Talk to a Cattle Rancher About Food
Ah, you want to know how we get the food we eat? Ok, then. Just keep listening.
The Hunting of Animals was common in Pre-Dynastic Egypt. They would hunt for Wild Cattle, Hartebeest, Deer, Hares, Dorcas gazelles, Addax and Oryx antelope, Jackals and desert cats.
I hear that Wild Cattle were fairly easy to hunt. They lived in the Nile Valley. In the dry seasons the cattle would congregate themselves around the few sources of water and food, making it very easy for the Hunters, because they could kill a large number of cattle without going hardly anywhere!
The Hunters hunted on foot and used bows, arrows, lassos and spears. They caught smaller animals in nets and traps.
After the development of Agriculture, or farming, larger animals were not hunted very often since grain was more easily accessible. Every year the Nile floods around September and lasts until December or January. The flood leaves a layer of rich Nile silt, which makes a perfect fertilized soil to grow crops in.
The people collect turtles and mussels from the river and they occasionally hunt for hippopotami and crocodiles.

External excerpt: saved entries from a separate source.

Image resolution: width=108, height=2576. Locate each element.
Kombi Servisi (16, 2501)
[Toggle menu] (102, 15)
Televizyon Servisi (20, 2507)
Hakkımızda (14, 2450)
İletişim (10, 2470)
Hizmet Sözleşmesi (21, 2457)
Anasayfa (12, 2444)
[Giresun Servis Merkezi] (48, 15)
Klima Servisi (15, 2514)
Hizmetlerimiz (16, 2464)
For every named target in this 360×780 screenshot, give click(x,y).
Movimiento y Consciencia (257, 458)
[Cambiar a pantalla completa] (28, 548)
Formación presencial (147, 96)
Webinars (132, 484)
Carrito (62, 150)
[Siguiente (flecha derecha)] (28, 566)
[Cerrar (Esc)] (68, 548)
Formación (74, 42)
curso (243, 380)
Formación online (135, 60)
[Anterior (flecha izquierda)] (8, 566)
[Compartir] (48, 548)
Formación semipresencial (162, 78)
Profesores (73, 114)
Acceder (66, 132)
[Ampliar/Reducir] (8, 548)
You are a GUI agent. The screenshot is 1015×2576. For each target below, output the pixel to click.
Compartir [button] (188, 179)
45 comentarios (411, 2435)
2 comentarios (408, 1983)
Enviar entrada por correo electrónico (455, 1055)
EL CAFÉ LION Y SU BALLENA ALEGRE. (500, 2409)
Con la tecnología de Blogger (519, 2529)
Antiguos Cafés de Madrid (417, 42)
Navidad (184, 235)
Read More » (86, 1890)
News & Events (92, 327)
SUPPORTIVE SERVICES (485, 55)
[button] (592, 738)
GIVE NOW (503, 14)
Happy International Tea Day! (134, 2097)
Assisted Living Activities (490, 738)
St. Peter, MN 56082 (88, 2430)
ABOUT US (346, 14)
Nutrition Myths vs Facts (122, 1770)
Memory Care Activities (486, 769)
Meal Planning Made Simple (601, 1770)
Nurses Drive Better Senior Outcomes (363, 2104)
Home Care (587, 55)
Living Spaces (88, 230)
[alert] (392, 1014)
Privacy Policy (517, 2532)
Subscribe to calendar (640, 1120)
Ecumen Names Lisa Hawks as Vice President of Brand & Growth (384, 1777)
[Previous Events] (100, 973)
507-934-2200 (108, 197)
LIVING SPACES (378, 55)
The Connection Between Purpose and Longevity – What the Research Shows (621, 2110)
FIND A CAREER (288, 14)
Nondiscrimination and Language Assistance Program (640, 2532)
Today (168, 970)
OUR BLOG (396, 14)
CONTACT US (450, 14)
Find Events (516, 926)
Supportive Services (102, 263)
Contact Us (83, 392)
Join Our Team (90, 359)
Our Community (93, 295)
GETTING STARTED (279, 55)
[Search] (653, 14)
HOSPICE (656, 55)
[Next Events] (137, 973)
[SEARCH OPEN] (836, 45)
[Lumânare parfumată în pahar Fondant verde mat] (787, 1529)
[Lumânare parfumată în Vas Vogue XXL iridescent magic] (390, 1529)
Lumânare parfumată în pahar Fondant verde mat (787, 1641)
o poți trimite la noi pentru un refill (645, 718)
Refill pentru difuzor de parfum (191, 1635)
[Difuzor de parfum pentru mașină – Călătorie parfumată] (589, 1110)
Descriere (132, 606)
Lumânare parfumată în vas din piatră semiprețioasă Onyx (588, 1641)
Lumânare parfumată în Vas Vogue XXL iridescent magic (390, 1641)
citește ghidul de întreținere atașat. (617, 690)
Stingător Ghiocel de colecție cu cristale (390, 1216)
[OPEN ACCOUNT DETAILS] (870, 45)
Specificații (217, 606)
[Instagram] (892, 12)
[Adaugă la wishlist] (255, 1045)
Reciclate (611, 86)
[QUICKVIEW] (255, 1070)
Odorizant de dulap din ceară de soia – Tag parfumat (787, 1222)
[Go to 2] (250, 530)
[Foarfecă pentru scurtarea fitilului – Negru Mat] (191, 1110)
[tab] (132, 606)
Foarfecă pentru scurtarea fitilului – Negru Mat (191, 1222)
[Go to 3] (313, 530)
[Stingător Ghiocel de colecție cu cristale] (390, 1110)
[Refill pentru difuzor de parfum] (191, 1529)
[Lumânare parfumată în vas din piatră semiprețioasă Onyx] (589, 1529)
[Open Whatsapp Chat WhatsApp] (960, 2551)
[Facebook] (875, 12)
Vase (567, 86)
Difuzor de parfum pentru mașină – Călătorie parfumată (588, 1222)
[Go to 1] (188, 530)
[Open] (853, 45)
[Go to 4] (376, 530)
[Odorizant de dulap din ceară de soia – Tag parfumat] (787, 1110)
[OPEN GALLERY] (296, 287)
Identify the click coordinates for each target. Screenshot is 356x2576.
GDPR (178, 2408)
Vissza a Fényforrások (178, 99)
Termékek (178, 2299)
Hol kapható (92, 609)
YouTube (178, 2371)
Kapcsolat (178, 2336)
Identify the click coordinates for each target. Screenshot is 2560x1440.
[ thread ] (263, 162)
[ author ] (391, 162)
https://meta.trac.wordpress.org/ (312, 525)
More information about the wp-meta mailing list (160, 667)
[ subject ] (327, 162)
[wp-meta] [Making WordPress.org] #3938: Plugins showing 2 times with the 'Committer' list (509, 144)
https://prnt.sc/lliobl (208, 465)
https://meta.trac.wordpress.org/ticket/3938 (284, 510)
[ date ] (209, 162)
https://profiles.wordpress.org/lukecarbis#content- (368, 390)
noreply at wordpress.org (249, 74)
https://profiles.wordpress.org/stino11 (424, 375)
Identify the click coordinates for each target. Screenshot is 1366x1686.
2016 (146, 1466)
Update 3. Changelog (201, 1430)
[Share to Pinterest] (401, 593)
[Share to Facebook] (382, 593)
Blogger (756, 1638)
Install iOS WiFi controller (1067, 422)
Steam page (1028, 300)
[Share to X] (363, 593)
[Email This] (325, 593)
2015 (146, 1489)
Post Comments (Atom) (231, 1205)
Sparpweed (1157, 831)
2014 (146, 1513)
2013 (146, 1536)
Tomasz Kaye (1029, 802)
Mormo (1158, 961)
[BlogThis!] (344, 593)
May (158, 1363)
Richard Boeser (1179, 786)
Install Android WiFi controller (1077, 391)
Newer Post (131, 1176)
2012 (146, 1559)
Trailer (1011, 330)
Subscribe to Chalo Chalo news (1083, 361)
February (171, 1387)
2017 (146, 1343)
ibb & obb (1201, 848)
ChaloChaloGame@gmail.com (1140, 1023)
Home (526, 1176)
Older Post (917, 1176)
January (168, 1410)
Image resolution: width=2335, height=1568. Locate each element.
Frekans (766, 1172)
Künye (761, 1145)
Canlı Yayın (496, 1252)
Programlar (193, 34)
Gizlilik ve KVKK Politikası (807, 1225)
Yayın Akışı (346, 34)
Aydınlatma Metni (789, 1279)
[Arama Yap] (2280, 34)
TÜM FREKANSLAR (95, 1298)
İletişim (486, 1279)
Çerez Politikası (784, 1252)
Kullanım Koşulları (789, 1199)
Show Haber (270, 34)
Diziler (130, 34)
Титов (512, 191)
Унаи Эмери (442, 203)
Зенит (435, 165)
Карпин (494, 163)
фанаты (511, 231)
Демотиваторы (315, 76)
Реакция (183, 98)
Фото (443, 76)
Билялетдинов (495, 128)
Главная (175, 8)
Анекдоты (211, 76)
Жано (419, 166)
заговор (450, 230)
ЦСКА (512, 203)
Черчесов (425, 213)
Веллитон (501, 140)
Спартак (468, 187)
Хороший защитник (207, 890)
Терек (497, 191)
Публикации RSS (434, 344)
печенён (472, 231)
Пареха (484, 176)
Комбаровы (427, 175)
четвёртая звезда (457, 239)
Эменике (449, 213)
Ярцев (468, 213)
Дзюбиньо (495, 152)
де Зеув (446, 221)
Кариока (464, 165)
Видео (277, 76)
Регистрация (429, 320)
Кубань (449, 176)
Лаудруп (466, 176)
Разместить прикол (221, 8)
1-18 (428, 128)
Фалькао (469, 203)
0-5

Our source of protein is fish, which are very abundant after the Nile flood. The fish are caught using nets or fishhooks.
Hunters around these parts usually snare coots, geese and ducks using nets and traps. They like to hang out around the water, so they’re found easily.
We also eat wild foods, such as a variety of seeds, fruits and vegetables. We use a stick to dig up the tubers of wild nut grass, a type of sedge. It’s rich in carbohydrates. When it becomes mature, however, it contains a high level of toxins, so it must be ground and leached before we can eat it.
We very much enjoy consuming wild fruits, such as palm nuts, figs and melons.
I own a cattle ranch, where I raise cattle for food. I usually have about 15-20 cattle at my ranch at one time.
I hope you enjoyed this discussion, I did. Come back and see me again, okay?